(Entries on locating words and elements)
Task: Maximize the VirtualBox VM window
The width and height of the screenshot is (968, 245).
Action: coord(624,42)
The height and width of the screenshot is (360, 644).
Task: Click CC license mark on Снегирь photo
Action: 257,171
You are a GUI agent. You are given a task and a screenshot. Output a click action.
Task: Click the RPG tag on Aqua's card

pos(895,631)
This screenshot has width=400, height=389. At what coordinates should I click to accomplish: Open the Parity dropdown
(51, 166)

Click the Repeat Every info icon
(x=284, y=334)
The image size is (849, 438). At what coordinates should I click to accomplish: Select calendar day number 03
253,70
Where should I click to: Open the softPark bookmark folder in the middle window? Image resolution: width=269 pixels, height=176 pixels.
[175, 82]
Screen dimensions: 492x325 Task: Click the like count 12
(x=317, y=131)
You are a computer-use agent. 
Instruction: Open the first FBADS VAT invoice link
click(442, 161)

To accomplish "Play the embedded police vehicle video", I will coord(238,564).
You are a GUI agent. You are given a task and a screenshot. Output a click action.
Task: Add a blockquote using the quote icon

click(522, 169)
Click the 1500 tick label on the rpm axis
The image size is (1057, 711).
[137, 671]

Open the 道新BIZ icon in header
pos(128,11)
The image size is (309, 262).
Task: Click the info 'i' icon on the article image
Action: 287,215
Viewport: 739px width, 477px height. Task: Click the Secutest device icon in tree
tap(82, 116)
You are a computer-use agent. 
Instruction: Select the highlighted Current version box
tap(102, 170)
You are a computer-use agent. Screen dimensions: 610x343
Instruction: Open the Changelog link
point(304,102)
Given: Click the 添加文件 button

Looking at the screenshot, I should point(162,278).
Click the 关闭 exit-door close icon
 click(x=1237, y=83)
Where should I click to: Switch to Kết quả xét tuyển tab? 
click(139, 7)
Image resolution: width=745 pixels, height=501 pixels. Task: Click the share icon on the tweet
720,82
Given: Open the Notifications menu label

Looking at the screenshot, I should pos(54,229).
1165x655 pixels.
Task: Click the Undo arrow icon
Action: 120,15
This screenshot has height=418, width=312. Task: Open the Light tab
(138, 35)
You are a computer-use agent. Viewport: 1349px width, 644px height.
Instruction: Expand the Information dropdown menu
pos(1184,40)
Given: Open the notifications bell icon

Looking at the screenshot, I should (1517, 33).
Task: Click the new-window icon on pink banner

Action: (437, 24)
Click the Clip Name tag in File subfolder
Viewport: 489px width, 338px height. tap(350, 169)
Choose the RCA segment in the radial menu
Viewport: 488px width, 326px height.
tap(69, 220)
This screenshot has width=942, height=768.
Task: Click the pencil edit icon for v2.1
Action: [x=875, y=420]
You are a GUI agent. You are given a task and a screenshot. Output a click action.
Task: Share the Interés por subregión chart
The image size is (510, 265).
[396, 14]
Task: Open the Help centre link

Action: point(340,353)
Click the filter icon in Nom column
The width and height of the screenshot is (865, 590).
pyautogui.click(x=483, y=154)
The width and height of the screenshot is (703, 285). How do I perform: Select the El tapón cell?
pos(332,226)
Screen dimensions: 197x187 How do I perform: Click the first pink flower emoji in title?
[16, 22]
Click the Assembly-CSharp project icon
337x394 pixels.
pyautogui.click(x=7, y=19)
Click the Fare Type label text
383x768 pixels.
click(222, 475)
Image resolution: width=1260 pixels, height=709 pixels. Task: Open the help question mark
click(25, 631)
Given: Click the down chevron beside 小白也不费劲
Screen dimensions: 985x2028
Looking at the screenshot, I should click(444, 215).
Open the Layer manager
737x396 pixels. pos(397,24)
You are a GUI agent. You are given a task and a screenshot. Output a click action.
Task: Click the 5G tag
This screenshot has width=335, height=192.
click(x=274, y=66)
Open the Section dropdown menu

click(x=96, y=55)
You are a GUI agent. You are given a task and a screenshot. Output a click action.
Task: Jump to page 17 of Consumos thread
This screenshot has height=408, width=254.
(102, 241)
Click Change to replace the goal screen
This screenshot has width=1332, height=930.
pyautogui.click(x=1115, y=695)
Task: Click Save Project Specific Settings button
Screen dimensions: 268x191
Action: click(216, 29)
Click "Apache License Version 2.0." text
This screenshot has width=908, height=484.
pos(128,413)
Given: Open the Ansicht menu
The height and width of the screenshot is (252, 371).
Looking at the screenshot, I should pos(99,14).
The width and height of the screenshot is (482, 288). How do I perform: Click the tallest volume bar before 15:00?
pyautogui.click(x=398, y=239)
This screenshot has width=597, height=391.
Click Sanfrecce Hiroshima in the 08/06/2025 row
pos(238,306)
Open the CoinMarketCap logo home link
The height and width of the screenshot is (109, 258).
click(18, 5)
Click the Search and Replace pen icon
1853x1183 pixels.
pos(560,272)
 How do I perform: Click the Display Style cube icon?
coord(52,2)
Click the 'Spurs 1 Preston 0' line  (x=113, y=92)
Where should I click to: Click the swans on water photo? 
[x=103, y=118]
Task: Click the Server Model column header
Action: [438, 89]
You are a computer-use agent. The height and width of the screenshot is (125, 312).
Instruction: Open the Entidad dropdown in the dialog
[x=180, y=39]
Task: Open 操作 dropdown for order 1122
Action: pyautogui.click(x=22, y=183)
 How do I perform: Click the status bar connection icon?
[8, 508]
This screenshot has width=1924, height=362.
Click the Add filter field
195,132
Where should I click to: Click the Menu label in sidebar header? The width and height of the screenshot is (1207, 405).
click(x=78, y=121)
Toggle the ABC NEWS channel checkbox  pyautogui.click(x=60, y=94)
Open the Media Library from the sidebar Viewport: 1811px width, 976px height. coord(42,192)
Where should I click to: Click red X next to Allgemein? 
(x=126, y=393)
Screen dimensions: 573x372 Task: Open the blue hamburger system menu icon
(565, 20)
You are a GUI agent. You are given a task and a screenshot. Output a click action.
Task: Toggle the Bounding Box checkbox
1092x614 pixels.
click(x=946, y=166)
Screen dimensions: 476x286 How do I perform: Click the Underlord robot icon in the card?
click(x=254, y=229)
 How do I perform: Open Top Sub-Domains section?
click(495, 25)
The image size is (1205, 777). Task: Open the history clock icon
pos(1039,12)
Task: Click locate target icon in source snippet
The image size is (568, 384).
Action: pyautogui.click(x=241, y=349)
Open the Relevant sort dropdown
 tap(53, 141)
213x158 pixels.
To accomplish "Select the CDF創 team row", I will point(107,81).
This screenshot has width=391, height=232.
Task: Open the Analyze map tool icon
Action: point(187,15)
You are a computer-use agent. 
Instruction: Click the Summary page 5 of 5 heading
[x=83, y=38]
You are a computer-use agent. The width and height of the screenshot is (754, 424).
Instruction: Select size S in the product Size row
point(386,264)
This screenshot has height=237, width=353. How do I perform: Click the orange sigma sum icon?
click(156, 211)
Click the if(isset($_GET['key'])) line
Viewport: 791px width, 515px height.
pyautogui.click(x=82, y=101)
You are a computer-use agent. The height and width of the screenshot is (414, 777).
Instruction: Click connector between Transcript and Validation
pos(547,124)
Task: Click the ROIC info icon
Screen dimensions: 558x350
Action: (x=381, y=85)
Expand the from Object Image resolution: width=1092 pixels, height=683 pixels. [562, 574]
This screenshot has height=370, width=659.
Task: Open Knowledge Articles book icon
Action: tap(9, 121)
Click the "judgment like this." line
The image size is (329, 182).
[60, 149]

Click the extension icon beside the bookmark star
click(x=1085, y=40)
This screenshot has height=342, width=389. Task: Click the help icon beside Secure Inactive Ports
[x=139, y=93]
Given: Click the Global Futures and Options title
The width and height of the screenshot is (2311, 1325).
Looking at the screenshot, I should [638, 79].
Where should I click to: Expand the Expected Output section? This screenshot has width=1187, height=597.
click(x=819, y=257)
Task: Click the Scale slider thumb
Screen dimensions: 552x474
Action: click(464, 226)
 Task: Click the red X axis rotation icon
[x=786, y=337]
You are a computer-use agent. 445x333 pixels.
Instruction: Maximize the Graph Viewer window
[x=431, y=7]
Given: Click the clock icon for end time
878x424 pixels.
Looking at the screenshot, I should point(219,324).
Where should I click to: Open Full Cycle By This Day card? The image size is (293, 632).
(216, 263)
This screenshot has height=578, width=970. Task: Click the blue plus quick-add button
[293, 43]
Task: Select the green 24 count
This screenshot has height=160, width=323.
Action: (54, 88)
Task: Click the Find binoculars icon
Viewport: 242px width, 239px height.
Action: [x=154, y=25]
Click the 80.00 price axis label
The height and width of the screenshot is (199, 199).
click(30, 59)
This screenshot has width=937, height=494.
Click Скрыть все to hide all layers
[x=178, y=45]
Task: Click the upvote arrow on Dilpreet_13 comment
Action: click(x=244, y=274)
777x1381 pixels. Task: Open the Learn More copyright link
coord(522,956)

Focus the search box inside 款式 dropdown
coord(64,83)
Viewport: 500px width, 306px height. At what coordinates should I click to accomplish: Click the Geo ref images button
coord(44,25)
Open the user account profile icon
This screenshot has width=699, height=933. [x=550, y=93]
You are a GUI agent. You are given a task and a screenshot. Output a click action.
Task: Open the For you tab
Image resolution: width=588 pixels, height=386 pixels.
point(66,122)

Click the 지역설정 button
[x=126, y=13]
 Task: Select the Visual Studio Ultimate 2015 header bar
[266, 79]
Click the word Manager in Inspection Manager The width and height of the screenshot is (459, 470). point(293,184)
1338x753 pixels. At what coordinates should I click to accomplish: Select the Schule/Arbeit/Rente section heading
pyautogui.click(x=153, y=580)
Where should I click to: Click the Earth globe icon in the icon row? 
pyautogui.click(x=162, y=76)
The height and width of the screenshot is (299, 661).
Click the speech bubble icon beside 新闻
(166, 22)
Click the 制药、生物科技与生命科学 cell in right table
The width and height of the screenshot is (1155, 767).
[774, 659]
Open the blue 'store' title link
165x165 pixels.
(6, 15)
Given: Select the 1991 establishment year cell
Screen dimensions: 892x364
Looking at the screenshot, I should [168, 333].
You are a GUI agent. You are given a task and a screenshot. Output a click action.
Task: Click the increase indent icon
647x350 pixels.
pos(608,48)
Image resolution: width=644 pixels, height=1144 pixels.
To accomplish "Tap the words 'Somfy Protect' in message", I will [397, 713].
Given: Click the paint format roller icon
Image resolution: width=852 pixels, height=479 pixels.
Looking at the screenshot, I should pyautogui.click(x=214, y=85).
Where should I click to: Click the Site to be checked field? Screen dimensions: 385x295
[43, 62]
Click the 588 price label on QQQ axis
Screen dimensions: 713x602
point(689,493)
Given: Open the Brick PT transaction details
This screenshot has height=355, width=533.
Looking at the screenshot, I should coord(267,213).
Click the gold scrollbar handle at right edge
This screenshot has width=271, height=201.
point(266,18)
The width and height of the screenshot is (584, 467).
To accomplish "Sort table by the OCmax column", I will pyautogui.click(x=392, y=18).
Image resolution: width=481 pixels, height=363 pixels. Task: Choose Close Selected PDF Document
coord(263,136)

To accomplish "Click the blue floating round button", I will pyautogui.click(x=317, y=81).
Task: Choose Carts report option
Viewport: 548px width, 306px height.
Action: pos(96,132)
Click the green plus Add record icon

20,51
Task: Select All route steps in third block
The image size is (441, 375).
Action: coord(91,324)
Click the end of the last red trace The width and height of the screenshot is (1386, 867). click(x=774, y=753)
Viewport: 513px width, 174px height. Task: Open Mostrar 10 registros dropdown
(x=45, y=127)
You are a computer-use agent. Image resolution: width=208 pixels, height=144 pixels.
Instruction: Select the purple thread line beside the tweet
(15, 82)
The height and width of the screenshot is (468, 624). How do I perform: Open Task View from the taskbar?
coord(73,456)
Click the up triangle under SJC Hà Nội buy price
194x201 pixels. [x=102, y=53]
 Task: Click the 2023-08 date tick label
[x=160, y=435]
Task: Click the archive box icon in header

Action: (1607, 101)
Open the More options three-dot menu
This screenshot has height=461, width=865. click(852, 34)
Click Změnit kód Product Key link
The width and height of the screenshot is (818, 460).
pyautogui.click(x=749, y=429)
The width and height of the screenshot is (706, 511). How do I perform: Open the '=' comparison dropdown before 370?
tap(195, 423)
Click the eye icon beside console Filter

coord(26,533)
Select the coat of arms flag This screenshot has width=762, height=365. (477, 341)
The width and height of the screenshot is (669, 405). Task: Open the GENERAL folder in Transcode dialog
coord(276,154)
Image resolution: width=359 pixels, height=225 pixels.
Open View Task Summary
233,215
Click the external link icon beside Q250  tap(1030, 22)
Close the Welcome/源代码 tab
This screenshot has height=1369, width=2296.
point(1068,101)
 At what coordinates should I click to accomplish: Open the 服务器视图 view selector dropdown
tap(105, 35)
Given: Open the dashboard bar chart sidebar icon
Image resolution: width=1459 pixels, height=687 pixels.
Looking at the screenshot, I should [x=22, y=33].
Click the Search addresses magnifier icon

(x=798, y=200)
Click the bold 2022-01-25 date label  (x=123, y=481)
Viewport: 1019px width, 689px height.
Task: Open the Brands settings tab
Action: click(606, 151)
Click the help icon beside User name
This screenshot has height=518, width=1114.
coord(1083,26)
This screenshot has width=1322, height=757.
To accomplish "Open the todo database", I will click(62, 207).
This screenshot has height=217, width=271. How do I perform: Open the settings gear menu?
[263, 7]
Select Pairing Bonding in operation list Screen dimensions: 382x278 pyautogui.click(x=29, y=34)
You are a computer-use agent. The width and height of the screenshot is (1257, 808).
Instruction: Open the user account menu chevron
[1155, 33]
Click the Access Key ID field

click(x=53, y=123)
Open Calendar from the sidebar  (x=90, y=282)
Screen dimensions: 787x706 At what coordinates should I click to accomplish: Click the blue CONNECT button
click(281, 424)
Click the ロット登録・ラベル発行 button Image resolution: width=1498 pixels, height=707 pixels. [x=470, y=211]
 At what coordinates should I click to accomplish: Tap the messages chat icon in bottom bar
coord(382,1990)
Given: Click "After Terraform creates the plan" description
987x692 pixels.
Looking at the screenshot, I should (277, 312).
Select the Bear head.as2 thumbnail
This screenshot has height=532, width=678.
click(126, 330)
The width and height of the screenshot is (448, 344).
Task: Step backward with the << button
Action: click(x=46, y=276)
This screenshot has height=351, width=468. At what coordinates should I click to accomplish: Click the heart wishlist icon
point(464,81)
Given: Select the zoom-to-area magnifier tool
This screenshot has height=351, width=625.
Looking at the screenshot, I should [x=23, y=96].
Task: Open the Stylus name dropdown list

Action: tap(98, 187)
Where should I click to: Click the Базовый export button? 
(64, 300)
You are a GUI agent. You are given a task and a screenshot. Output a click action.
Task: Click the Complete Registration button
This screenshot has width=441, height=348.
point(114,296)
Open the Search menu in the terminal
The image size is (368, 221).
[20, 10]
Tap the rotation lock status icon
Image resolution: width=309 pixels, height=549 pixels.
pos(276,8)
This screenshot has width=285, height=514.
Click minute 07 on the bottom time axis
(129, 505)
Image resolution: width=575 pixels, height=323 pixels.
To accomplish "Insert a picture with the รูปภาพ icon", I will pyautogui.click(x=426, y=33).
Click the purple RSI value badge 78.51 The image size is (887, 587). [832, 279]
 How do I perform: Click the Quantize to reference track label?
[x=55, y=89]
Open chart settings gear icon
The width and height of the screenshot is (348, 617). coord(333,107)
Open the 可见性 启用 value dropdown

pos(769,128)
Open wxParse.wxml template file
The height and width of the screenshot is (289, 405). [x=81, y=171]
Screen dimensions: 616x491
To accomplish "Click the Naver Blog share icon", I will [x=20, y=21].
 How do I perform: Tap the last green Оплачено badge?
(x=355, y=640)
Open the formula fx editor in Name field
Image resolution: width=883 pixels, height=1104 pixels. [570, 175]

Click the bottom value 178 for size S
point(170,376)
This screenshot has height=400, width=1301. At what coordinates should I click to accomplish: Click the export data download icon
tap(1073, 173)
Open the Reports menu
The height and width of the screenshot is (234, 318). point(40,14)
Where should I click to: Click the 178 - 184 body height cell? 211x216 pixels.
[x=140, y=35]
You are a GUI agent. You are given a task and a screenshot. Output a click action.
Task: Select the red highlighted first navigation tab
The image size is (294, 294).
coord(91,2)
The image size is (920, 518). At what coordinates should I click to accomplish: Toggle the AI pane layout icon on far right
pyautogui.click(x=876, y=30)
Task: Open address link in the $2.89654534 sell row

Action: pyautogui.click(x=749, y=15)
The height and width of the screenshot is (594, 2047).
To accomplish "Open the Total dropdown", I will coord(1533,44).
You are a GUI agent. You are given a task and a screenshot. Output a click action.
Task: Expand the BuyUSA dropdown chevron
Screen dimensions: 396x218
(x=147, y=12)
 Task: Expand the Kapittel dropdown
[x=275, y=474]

- Exercise brief: Can you render the lines from the one containing "This screenshot has width=1322, height=757." to the one containing "Open Calendar from" as a Markdown table with the columns No. and Line, leaving out blank lines?

- Response to this exercise:
| No. | Line |
|---|---|
| 1 | This screenshot has width=1322, height=757. |
| 2 | To accomplish "Open the todo database", I will click(62, 207). |
| 3 | This screenshot has height=217, width=271. How do I perform: Open the settings gear menu? |
| 4 | [263, 7] |
| 5 | Select Pairing Bonding in operation list Screen dimensions: 382x278 pyautogui.click(x=29, y=34) |
| 6 | You are a computer-use agent. The width and height of the screenshot is (1257, 808). |
| 7 | Instruction: Open the user account menu chevron |
| 8 | [1155, 33] |
| 9 | Click the Access Key ID field |
| 10 | click(x=53, y=123) |
| 11 | Open Calendar from the sidebar  (x=90, y=282) |